Explanation: **Explanation:** The correct answer is **Marfan’s syndrome** because it follows an **Autosomal Dominant (AD)** inheritance pattern. It is caused by a mutation in the **FBN1 gene** on chromosome 15, which encodes **Fibrillin-1**, a critical glycoprotein for the structural integrity of the extracellular matrix. Since it is dominant, a single mutated allele from one parent is sufficient to cause the disease. **Analysis of Options:** * **Sickle cell anemia (A):** This is a classic **Autosomal Recessive (AR)** disorder caused by a point mutation in the HBB gene (Glu6Val). Clinical manifestation occurs only in the homozygous state (HbSS). * **Phenylketonuria (B):** An **AR** metabolic disorder involving a deficiency of the enzyme phenylalanine hydroxylase. It requires two defective alleles for the phenotype to appear. * **Wilson’s disease (D):** An **AR** disorder of copper metabolism caused by mutations in the **ATP7B gene** on chromosome 13. **NEET-PG High-Yield Pearls:** 1. **Marfan’s Syndrome:** Look for "Tall stature, Ectopia lentis (upward dislocation), and Aortic root dilatation." It exhibits **pleiotropy** (one gene affecting multiple systems). 2. **Mnemonic for AR diseases:** "Many Metabolic" diseases are AR (e.g., Glycogen storage diseases, Galactosemia, Cystic Fibrosis, and most enzyme deficiencies). 3. **Mnemonic for AD diseases:** "Structural" proteins are often AD (e.g., Marfan’s, Achondroplasia, Hereditary Spherocytosis, Osteogenesis Imperfecta) [1]. 4. **Exceptions:** Most enzyme deficiencies are AR, but **Hunter Syndrome** and **G6PD deficiency** are X-linked Recessive.

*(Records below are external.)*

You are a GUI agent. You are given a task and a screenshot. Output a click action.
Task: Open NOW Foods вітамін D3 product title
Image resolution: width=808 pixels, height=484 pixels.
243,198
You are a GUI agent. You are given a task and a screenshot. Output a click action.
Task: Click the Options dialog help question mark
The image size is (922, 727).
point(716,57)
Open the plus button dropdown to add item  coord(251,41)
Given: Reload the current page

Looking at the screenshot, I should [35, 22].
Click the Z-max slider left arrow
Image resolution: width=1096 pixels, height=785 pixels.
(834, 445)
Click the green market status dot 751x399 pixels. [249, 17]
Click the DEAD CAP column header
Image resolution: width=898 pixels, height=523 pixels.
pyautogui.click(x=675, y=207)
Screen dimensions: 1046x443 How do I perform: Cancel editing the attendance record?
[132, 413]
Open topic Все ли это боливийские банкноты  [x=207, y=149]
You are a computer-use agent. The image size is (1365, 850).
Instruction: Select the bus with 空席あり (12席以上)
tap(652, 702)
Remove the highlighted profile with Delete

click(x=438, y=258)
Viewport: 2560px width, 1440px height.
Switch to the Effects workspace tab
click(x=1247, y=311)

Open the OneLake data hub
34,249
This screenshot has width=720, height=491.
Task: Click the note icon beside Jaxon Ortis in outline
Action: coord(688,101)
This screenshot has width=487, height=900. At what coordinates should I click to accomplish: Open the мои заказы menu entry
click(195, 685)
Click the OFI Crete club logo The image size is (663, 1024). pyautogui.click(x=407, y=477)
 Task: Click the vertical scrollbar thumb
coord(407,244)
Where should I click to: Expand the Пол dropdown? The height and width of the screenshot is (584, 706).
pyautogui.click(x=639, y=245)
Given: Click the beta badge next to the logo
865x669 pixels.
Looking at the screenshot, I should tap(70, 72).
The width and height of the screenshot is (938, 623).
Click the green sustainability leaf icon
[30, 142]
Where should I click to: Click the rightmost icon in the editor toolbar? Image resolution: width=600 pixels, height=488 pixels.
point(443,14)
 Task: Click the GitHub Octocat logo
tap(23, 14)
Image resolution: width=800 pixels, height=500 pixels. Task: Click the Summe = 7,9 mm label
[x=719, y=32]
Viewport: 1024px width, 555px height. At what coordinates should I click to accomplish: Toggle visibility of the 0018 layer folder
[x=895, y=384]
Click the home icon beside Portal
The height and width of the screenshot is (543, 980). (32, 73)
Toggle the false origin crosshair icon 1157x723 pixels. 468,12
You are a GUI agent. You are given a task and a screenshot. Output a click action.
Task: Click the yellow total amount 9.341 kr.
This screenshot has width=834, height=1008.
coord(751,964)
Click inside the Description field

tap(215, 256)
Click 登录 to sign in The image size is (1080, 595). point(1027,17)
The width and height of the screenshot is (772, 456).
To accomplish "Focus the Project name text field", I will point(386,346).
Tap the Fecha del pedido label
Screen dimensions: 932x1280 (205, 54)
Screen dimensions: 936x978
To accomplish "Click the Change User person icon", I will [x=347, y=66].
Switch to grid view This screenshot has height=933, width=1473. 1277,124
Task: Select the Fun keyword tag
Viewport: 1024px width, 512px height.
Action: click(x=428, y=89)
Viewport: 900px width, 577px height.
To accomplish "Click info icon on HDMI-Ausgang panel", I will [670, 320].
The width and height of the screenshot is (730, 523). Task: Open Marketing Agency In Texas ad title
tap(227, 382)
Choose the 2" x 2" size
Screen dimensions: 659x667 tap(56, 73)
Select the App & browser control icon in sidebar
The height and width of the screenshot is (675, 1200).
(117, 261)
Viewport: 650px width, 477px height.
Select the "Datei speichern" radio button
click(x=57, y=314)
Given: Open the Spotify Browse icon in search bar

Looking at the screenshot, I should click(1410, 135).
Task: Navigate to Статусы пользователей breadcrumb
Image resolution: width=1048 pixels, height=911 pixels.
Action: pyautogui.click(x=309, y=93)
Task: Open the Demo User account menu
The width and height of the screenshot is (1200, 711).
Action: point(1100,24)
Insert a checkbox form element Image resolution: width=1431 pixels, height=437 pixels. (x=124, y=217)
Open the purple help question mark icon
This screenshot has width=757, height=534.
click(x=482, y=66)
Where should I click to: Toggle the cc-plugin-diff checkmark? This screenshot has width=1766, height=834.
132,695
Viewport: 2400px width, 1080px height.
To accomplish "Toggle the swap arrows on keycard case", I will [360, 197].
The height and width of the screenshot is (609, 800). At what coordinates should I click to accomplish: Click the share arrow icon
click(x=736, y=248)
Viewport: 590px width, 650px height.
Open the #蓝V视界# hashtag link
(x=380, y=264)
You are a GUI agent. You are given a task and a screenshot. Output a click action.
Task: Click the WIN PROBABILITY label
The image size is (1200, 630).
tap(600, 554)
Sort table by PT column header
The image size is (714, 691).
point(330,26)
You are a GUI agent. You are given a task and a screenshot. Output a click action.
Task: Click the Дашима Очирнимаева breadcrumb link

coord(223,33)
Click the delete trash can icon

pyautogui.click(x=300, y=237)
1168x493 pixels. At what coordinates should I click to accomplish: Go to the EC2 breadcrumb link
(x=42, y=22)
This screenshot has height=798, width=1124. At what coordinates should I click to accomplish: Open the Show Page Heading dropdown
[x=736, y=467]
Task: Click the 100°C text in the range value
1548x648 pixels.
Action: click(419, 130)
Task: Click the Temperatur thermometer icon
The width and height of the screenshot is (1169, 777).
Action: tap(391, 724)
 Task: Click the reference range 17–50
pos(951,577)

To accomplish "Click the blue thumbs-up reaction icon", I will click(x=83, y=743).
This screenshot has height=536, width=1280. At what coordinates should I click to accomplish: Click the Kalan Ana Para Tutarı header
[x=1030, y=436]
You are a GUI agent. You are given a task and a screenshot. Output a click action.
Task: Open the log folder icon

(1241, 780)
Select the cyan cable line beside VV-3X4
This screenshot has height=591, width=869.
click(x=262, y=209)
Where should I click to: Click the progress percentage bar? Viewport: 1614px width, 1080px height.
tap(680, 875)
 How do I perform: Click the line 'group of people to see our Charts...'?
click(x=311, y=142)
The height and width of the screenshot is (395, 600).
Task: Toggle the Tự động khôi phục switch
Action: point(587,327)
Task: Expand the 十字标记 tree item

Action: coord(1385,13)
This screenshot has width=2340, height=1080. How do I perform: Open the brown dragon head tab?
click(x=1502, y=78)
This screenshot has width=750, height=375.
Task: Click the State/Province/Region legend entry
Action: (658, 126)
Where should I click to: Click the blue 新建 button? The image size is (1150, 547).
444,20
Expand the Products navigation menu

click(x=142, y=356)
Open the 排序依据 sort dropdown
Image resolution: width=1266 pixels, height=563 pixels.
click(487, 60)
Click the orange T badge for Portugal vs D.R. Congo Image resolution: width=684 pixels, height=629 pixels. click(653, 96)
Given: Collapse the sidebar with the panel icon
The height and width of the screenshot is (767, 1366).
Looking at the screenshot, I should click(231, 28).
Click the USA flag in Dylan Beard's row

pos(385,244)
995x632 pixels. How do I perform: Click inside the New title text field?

Question 3: In X-linked recessive (XLR) diseases, a modified inheritance pattern called 'pseudodominance' occurs when?

A. One parent is an affected homozygote and the other is an unaffected homozygote.
B. One parent is an unaffected heterozygote and the other is an affected homozygote. (Correct Answer)
C. One parent is normal and the other is an unaffected heterozygote.
D. Both parents are unaffected.

Explanation: **Explanation:** **Pseudodominance** refers to a situation where a recessive trait appears to follow a dominant inheritance pattern, appearing in every generation. In X-linked recessive (XLR) disorders, this occurs when an **affected male (XᵃY)** mates with a **carrier female (XᴬXᵃ)**. 1. **Why Option B is Correct:** In this scenario, the offspring have a 50% chance of being affected (XᵃXᵃ females or XᵃY males). Because the disease appears in both the parent and the offspring generations, it mimics an Autosomal Dominant or X-linked Dominant pattern. This is "pseudo" (false) dominance because the underlying genotype remains recessive. This is commonly seen in consanguineous populations or for high-frequency recessive alleles (e.g., Color Blindness). 2. **Why Other Options are Incorrect:** * **Option A:** If an affected male (XᵃY) mates with a normal homozygote female (XᴬXᴬ), all daughters are carriers and all sons are normal. No offspring are affected, so it does not mimic dominance. * **Option C:** This is the standard XLR carrier state. Only 50% of sons are affected; the trait typically skips generations. * **Option D:** If both parents are unaffected (and not carriers), no offspring will be affected. **High-Yield NEET-PG Pearls:** * **Lyonization (Skewed):** Another cause of affected females in XLR traits is "Inactivated X-chromosome" theory, where the normal X is silenced, allowing the mutant X to express. * **Turner Syndrome (45, XO):** Females with Turner syndrome can manifest XLR diseases (like Hemophilia) because they only have one X chromosome, similar to males. * **Common XLR Examples:** Hemophilia A/B, Duchenne Muscular Dystrophy, G6PD deficiency, and Color Blindness.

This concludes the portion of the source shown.